The Yugoslavia Tribunal in The Hague has convicted seven high-ranking Bosnian Serb military and police officials for their part in the genocide in the Bosnian Muslim enclave of Srebrenica in July 1995.
Colonels Vujadin Popovic and Ljubiša Beara both received life sentences for genocide. Five other police and army officers were found guilty of crimes ranging from persecution and inhumane acts to murder and aiding and abetting genocide. They were sentenced to jail terms of between five and 35 years.
The judgement concludes the largest trial to date in connection with crimes committed by Bosnian Serb forces against Bosnian Muslims after the fall of Srebrenica.
The International Criminal Tribunal for the former Yugoslavia (ICTY) confirmed that the Bosnian Serb forces murdered nearly 8,000 Muslim men and boys in a systematic attack on the civilian population, set in motion on the orders of former Bosnian Serb President Radovan Karadžic.

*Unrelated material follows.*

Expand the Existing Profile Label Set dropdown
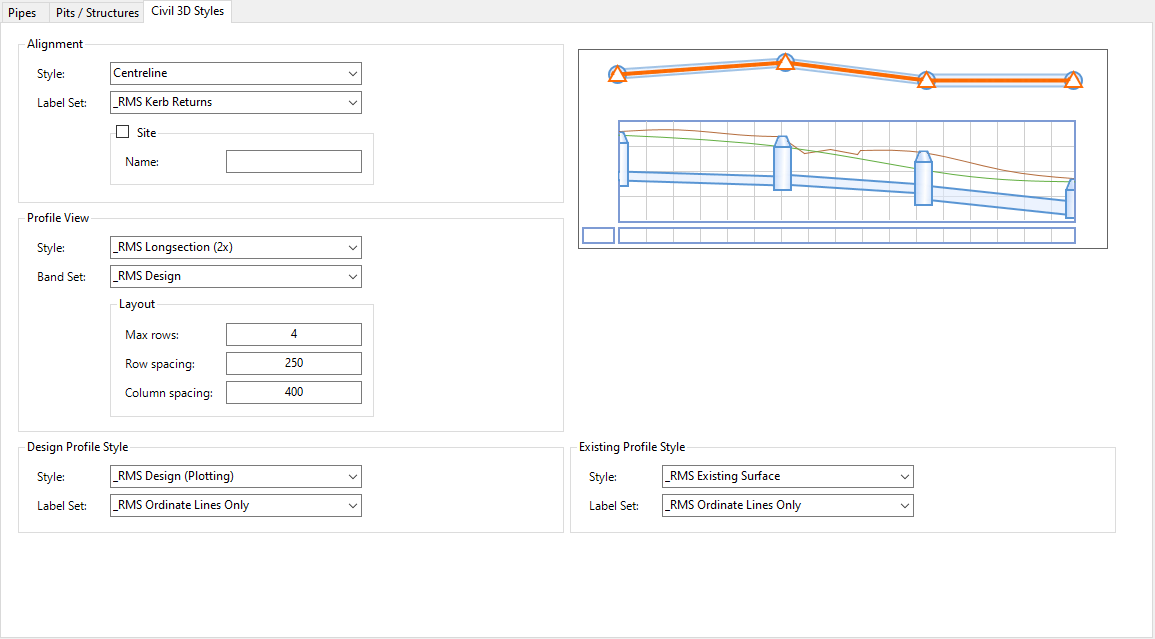tap(787, 506)
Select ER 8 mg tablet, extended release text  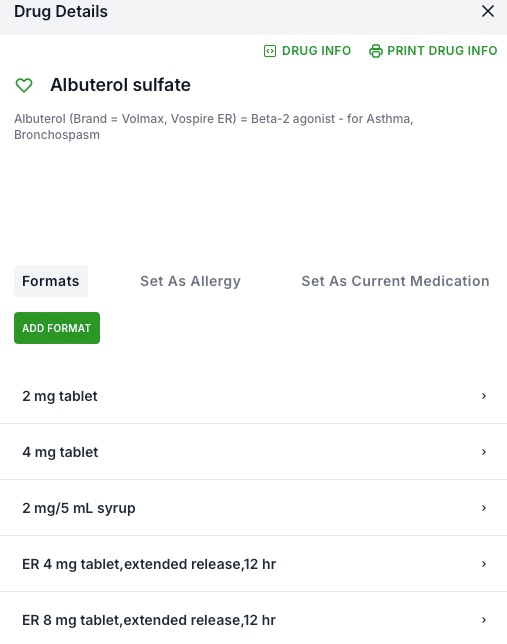149,620
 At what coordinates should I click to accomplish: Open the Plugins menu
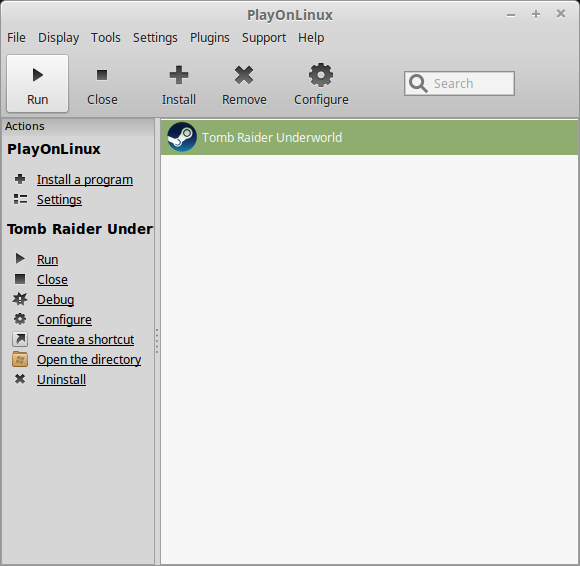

Dutchbat troops charged with protecting the enclave failed to prevent the massacre. Bosnian Serb Army Chief Ratko Mladic is still a fugitive from the court.
Genocide
In handing down its verdict, the court concluded that "the scale and nature of the murder operation, with the staggering number of killings, the systematic and organised manner in which it was carried out, the targeting and relentless pursuit of the victims, and the plain intention - apparent from the evidence - to eliminate every Bosnian Muslim male who was captured or surrendered, proves beyond reasonable doubt that this was genocide."